In the United Kingdom the Conservatives have lost a seat in a by election even though it previously held the seat with a majority of more than 8,000. From the Guardian:
Boris Johnson has suffered a major blow after the Tories were beaten by the Liberal Democrats in the Brecon and Radnorshire byelection.
The victory by Liberal Democrat candidate Jane Dodds means the new prime minister’s working majority in the House of Commons has been cut to just one and will be seized on as a sign voters are concerned by Borish Johnson’s pledge to leave the EU without a deal if necessary.
The Liberal Democrats won 13,826 votes, with the Conservatives taking 12,401, a narrow majority of 1,425 that overturned the Tories’ previous majority of more than 8,000. It was a sobering night for the Labour party (1,680 votes), which was beaten into fourth place by the Brexit party (3,331), and only just held on to its deposit.
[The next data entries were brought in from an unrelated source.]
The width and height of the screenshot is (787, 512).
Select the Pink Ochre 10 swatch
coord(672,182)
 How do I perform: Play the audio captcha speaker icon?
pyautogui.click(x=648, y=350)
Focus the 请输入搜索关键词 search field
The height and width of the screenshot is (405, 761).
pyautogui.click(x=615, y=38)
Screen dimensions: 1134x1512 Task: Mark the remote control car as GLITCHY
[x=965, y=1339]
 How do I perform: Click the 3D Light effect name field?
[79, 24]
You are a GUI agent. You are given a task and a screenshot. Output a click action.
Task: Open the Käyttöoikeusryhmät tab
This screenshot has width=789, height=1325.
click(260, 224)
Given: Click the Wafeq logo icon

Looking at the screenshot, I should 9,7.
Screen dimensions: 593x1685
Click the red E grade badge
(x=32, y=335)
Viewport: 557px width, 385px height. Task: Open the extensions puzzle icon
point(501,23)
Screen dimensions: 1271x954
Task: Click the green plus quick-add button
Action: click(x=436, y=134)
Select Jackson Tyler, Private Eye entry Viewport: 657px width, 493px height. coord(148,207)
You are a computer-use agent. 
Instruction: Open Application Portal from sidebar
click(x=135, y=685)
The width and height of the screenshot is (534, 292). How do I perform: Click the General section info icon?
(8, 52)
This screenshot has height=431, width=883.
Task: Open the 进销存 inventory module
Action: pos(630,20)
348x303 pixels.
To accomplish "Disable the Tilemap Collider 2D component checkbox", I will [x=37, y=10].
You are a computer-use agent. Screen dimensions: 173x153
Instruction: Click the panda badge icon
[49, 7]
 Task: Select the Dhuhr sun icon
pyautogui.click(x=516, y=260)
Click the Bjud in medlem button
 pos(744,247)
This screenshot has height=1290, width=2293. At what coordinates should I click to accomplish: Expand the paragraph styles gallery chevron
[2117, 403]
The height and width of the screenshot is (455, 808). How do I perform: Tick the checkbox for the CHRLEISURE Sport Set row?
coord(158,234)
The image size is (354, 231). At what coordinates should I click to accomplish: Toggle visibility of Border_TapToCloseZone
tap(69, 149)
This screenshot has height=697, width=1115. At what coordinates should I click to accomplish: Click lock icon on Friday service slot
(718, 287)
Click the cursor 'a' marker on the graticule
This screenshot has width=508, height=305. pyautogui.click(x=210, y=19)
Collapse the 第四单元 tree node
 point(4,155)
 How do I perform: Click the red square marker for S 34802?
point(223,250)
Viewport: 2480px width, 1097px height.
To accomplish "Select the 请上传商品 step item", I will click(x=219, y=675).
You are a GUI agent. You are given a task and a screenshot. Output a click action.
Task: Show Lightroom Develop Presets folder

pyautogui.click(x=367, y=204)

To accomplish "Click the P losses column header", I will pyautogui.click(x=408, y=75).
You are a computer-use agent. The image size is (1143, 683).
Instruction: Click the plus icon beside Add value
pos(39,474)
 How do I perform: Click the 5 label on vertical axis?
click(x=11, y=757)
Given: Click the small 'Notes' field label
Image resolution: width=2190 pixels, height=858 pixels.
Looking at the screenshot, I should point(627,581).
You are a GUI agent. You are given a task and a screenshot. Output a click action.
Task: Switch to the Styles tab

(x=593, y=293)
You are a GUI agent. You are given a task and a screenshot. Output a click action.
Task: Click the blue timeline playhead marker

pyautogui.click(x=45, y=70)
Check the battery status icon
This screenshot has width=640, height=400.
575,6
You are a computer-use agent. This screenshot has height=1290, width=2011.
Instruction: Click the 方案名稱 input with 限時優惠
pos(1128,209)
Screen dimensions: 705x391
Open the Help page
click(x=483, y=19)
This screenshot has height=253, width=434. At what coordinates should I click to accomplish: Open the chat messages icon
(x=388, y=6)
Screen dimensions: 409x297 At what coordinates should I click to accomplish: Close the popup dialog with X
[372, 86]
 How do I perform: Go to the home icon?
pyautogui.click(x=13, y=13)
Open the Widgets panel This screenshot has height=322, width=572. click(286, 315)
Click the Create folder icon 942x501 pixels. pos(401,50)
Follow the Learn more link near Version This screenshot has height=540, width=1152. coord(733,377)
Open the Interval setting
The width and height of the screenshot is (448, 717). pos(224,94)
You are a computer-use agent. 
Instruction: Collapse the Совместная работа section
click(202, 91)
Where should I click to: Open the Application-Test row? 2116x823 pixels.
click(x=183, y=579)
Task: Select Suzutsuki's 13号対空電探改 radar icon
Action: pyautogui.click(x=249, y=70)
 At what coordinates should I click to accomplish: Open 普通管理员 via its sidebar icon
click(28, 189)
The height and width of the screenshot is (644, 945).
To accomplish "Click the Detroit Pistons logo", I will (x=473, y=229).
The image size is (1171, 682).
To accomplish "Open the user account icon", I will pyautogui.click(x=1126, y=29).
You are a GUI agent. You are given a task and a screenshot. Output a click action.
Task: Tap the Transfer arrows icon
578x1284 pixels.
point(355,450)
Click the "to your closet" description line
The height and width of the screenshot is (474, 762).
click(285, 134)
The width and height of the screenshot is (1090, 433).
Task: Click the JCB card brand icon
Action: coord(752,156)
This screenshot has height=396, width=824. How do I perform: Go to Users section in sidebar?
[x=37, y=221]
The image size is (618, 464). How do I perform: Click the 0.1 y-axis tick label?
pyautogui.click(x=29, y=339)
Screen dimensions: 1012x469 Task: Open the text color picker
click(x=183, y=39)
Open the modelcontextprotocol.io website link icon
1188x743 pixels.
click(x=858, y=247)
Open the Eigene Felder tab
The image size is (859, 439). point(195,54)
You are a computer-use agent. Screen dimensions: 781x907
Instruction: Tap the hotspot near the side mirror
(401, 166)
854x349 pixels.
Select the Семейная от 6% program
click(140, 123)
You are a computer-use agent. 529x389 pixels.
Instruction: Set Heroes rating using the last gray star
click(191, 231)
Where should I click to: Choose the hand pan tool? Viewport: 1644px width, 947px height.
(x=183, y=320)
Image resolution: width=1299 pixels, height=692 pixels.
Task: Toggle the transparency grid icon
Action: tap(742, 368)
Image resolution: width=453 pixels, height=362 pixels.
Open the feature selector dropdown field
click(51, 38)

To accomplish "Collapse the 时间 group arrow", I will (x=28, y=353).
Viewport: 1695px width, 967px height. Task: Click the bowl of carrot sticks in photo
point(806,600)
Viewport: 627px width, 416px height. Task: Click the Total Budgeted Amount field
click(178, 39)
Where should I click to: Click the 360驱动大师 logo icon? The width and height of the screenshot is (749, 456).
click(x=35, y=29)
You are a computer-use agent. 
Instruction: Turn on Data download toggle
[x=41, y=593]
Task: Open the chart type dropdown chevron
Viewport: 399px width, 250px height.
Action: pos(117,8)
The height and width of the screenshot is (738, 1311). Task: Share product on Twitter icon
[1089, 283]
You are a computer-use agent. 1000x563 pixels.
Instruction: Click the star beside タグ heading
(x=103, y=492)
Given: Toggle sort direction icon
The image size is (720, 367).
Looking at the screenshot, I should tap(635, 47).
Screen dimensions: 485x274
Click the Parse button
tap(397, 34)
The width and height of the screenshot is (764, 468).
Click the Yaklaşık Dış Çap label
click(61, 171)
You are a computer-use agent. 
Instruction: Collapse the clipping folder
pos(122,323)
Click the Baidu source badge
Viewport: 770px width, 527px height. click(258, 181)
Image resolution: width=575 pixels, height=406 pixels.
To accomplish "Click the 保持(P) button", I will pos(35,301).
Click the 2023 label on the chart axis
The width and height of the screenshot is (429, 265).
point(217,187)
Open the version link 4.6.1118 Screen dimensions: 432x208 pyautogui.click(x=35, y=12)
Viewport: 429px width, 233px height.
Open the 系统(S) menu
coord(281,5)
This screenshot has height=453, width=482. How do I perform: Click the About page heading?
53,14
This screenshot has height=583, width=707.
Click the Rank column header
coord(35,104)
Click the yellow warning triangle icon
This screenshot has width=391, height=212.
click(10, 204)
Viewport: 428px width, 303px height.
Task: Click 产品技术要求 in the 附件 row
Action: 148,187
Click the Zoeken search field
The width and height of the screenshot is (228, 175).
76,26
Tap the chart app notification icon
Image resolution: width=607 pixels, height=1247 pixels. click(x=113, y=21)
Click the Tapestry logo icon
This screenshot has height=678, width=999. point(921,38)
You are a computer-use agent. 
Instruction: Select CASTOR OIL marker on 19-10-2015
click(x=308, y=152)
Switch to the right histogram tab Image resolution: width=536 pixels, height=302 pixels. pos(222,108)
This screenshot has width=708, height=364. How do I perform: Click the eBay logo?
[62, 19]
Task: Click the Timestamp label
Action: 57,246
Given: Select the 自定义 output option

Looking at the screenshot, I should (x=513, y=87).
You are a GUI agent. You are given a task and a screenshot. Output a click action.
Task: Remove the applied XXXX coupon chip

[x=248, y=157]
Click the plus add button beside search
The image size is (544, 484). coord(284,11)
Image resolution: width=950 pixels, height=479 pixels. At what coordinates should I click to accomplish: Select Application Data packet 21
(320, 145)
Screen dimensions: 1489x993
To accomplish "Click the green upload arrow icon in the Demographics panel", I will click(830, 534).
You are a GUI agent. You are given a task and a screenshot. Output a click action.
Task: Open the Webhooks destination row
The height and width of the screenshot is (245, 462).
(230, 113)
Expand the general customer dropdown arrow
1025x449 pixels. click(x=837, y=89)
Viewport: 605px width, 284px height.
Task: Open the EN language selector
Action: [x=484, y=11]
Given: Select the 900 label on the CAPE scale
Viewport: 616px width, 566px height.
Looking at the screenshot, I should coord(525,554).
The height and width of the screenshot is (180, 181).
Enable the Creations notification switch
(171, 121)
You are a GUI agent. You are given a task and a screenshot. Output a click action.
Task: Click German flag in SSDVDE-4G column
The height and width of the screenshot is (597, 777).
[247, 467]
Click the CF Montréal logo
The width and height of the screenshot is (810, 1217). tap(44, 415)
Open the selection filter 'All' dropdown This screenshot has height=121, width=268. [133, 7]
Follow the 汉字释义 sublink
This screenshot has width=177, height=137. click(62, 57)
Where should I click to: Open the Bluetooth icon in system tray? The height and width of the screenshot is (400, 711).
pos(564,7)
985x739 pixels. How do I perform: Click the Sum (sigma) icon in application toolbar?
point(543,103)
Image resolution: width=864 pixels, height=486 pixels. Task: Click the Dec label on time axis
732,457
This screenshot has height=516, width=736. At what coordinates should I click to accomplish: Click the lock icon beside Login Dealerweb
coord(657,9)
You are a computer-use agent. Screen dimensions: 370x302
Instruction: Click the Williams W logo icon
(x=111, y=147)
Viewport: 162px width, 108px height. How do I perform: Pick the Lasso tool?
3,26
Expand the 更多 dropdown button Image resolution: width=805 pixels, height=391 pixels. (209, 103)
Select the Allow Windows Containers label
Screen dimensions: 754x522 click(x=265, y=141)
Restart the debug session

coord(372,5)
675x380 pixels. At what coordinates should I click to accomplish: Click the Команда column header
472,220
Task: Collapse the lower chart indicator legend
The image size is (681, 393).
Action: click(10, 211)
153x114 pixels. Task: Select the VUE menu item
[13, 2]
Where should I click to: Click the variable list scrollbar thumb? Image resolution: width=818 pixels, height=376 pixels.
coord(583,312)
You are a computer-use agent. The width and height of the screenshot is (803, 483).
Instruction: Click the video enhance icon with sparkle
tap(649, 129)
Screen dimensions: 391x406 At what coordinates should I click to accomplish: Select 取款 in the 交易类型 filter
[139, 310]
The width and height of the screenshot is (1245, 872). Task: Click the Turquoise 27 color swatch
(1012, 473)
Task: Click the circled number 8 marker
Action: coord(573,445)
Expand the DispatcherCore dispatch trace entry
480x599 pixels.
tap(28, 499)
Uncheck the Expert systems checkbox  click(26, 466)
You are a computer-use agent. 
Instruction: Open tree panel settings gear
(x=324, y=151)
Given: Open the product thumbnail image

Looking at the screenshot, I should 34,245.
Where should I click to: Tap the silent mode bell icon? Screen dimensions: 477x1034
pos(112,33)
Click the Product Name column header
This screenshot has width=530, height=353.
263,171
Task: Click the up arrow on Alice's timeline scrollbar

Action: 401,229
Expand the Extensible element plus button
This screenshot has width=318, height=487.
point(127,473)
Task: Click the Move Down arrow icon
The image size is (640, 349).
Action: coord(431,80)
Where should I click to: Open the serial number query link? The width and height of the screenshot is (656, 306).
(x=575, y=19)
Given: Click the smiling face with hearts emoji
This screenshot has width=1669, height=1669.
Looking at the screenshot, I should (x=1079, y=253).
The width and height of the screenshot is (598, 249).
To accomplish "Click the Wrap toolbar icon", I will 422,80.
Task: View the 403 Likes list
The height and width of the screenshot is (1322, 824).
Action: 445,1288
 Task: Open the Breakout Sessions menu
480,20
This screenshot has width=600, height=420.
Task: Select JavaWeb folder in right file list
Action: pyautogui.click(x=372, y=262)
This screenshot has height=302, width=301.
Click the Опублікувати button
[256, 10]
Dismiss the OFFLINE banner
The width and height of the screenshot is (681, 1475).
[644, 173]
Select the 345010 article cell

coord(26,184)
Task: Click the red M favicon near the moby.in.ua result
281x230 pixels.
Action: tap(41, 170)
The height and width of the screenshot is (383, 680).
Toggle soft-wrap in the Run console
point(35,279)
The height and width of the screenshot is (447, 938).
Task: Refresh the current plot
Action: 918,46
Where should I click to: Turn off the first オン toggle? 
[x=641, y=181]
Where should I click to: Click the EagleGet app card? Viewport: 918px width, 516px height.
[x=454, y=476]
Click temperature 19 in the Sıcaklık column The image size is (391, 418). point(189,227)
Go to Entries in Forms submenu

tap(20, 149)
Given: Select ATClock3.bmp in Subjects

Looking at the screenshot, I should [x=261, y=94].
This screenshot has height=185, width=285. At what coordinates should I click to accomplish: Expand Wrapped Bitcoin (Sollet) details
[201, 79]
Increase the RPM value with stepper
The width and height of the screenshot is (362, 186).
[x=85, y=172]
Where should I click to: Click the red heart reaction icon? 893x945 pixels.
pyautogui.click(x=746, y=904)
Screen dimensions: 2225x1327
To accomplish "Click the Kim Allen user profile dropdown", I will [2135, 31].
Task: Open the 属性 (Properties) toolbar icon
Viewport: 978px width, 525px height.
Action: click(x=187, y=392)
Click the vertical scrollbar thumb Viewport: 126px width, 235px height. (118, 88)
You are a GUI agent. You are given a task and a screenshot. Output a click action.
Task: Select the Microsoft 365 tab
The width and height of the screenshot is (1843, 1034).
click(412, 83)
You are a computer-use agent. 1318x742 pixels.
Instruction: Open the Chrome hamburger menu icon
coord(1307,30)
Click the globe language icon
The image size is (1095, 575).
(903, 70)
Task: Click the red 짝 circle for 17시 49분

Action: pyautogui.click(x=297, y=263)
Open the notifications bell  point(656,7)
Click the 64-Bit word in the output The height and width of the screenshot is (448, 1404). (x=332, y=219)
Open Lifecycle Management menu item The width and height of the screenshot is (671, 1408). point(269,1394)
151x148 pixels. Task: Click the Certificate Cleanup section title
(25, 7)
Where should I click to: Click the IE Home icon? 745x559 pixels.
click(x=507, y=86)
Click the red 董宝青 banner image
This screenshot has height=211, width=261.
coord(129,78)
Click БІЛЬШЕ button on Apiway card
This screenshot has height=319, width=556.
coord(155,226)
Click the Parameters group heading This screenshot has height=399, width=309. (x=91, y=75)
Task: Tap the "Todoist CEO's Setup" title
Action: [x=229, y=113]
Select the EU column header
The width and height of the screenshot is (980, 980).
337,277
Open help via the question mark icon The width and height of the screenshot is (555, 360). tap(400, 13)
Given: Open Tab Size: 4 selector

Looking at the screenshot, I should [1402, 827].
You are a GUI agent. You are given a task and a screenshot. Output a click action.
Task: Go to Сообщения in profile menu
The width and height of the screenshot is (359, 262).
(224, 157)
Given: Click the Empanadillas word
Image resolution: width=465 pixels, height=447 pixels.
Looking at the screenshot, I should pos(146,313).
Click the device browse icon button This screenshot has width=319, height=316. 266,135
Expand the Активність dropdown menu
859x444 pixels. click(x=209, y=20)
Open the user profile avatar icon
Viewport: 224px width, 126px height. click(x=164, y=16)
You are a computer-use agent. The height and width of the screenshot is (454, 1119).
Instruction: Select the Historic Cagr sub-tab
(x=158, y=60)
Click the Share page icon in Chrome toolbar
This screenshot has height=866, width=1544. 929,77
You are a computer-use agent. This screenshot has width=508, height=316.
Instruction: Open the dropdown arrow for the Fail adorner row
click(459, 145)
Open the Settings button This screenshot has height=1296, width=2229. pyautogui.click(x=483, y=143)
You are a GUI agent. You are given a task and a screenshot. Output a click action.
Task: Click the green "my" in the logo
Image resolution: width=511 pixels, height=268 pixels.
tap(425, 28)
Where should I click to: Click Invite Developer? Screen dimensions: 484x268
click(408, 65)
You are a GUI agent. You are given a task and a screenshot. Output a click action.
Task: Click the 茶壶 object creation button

Ukip came last behind the Monster Raving Loony Party.
In her acceptance speech, Dodds said: “I am incredibly humbled by the support. From every walk of life and every political persuasion, people have chosen to believe in my positive liberal vision for something better.
“And by backing that liberal vision, people in Brecon and Radnorshire have sent a powerful message to Westminster: we demand better.”
She continued: “People are desperately crying out for a different kind of politics. There is no time for tribalism when our country is faced with a Boris Johnson government and the threat of a no-deal Brexit.
“My very first act as your MP when I arrive in Westminster will be to find Boris Johnson, wherever he’s hiding, and tell him loud and clear: stop playing with the futures of our communities and rule out a no-deal Brexit.”
Labour did not do so well.
And from Ireland has come a proposal to provide seven extra anti Johnson votes in Parliament.
Boris Johnson’s radical right-wing administration has no effective majority in the House of Commons, even with the support of the DUP. But given the fragmented state of the opposition, Johnson may still be able to drive onwards towards the Brexit deadline of October 31st and over the edge of the cliff. There is one party that can stop him: Sinn Féin.
Sinn Féin holds seven seats at Westminster but leaves them vacant. Calling on the party to take those seats is rhetorically satisfying but pointless. In the first place, it has an impregnable argument for not doing so. It won these seats on an abstentionist platform. And it did so in 2017, when Theresa May was pushing for a very hard Brexit. Its voters knew the dangers and supported abstention anyway. That fact cannot be set aside.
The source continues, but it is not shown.